Roma, incidente al cimitero: donna cade in una fossa

È accaduto al cimitero Flaminio di Prima Porta. La donna è finita in ospedale.

Foto di Daniele Leone/Ag.Toiati Daniele Leone/Ag.Toiati

Al cimitero Flaminio di Prima Porta può capitare anche questo: ritrovarsi vivi dentro una fossa. No, non è lo script di un film horror, ma la disavventura realmente accaduto ad una donna di 67 anni.

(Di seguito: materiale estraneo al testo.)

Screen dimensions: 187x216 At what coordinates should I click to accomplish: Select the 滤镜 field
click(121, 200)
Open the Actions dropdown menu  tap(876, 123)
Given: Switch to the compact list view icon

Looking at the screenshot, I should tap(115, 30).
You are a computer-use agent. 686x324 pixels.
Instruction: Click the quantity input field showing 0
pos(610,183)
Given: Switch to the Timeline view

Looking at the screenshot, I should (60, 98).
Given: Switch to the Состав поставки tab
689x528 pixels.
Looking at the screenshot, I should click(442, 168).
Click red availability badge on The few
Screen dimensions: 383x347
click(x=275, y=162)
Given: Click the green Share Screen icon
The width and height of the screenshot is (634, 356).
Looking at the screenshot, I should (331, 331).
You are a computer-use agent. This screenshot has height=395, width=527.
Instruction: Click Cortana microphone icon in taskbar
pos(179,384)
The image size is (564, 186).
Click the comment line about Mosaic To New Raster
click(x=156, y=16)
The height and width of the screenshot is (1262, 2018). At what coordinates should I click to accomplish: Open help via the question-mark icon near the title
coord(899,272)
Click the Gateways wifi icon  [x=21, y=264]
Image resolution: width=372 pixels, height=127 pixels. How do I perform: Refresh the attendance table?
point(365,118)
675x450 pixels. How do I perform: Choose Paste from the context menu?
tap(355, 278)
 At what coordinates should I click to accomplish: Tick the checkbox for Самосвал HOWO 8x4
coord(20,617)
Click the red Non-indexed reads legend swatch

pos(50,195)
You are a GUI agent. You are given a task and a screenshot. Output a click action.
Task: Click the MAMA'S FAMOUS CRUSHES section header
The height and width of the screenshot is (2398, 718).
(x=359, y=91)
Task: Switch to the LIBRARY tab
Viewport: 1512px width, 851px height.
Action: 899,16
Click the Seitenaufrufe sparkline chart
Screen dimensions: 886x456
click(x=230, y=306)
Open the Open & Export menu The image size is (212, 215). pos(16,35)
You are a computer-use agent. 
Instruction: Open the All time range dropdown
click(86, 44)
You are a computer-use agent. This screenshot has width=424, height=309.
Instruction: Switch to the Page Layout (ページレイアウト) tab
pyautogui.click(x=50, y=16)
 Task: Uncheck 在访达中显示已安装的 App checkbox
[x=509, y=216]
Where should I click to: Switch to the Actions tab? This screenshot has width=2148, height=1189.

La signora Claudia Montesi (questo il nome della sventurata) domenica scorsa si è recata nel cimitero capitolino con madre e figlia per fare visita ai cari estinti. Poco prima di arrivare alla tomba di famiglia, la donna è caduta dentro una grossa buca quadrata, probabilmente l’accesso a un canale di scolo con il chiusino divelto.

Ma le sventure per la malcapitata non sono finite lì. Di domenica non ci sono addetti e per uscire dalla buca è stato chiamato il 118. Ma una volta arrivati sul posto, i sanitari hanno avuto non poche difficoltà a trovare la signora: con i suoi 140 ettari di estensione il cimitero Flaminio è il più grande d’Italia, percorso da 37km di strade interne sulle quali si circola con automezzi e autobus.

Gli operatori dell’ambulanza – ha raccontato la donna al ‘Messaggero’ – mi hanno detto che quando sono entrati si sono recati al box informazioni dell’Ama ma non c’era nessuno che potesse indicargli dove si trova il lotto 301. Alla fine gli è dovuto andare incontro fino all’ingresso mio genero”.

La signora è stata ricoverata all’ospedale Sant’Andrea per una frattura scomposta di due malleoli e di parte del perone.

Ho già dato mandato a un avvocato – ha detto – al quale sto per inviare tutta la documentazione. Non si tratta solo di ottenere un risarcimento danni, che pure è dovuto, ma anche di accendere un faro sulle condizioni in cui versa il cimitero. Perché stavolta il fato è stato benevolo ma poteva benissimo scapparci una tragedia. È pazzesco, quella buca non era segnalata, se al posto mio ci fosse stato un bambino poteva morirci. La voragine è talmente profonda che non sono riuscita nemmeno a recuperare le scarpe che si sono sfilate mentre cadevo”.